By analysing how the AI dealt with the intentional loopholes, participants gained first-hand experience of AI’s limitation and the importance of crafting clear, unambiguous prompts. This cycle of prompt creation, response generation, and evaluation helped participants appreciate the delicate balance between human input and AI interpretation.
Responsible Use of AI: The
To help participants reflect on the importance of ethical and effective AI prompting, we introduced the Four-Legged Chair Analogy, a metaphor that illustrates the foundational pillars required for responsible AI use. Just like a chair needs all four legs to be stable, an AI response needs four key elements to be truly dependable:
- Clarity – The prompt must be specific, unambiguous, and complete. Vague inputs are like loose chair legs—leading to instability in output.
- Context – Without sufficient background or situational cues, the AI may fill gaps inaccurately. Providing context ensures the model understands what’s being asked.
- Intent – A well-formed prompt reflects the user’s actual goal. Misaligned or misleading intent can skew AI responses.
- Verification – The user must critically review and validate the AI’s output. Trusting an AI response blindly is like sitting on a wobbly chair without checking the legs.

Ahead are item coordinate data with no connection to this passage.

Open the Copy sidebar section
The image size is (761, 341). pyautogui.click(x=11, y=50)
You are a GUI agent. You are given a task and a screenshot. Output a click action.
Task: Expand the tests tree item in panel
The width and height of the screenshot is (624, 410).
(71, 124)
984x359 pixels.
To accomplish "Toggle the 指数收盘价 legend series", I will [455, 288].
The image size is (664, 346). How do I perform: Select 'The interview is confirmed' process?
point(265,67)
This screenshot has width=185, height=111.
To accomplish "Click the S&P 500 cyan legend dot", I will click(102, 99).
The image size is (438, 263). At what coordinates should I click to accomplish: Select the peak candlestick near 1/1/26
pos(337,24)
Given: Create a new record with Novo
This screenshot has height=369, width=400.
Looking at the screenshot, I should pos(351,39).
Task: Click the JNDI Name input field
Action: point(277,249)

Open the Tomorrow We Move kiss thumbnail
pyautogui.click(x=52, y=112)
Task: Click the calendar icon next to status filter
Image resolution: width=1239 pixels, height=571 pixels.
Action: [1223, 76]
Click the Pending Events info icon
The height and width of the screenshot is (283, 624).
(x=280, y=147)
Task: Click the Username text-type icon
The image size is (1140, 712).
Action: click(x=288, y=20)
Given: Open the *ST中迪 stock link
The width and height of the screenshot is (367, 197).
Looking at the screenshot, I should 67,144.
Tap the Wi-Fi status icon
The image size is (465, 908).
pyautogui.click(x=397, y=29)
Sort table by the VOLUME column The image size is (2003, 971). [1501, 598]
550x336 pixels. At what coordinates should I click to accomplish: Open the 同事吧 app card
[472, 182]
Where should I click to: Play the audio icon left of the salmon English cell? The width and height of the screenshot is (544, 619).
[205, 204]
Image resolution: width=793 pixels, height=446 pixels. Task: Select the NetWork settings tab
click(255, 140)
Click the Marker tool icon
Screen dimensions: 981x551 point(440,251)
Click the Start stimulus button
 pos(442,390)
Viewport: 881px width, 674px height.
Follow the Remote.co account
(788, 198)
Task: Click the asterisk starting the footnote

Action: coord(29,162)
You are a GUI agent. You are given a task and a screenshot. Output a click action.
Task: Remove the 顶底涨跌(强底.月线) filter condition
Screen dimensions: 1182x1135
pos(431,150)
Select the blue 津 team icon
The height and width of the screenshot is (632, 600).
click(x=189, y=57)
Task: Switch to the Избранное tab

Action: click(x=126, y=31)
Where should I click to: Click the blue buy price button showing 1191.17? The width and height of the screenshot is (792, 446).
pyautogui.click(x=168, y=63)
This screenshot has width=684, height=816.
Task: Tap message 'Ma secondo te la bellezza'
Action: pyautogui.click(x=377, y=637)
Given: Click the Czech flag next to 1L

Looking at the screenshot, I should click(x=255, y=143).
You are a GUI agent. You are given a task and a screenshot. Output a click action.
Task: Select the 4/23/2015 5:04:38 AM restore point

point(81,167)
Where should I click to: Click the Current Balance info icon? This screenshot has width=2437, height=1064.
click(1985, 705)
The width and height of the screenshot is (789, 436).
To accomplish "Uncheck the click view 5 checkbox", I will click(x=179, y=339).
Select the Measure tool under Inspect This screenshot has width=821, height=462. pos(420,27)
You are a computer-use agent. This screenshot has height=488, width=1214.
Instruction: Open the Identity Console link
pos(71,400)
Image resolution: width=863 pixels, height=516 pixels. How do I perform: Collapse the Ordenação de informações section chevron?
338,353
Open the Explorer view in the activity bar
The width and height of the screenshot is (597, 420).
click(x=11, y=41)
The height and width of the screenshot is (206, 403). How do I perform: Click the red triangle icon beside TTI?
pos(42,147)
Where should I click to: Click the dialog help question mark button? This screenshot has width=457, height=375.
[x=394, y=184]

Through this analogy, we emphasized that responsible prompting isn’t just about clever wording—it’s about ensuring all foundational elements are present to support the output we expect. When any of these legs is weak or missing, the AI response risks being incomplete, biased, or factually incorrect. This simple yet powerful metaphor encouraged participants to think not only about what they were asking, but how and why they were asking it—and what responsibility they bore in reviewing the answers. We wrapped up the session with a LinkedIn Learning video that reinforced responsible prompt design and real-world applications of the four-legged chair analogy.
What We Learned
- Collaboration sparks innovation: Working in groups and swapping prompts revealed diverse ways to approach a single challenge.
- Prompt engineering: Crafting a good prompt is a skill that directly affects the quality of AI output.
- AI is fallible and context-sensitive: Deliberate loopholes showed how AI can produce inaccurate or misleading responses.
- Critical human judgement is essential: Understanding AI’s limitations helps us guide it better.
- Feedback loops improve outcomes: Evaluating AI results helps refine prompts and improves future interactions with AI systems.
Why This Matters
As AI tools become more embedded in our daily lives and workplace, understanding how to communicate effectively with them is crucial. Activity like this empower individuals not just to use AI, but to harness it creatively and responsibly – recognising its strengths and limitations.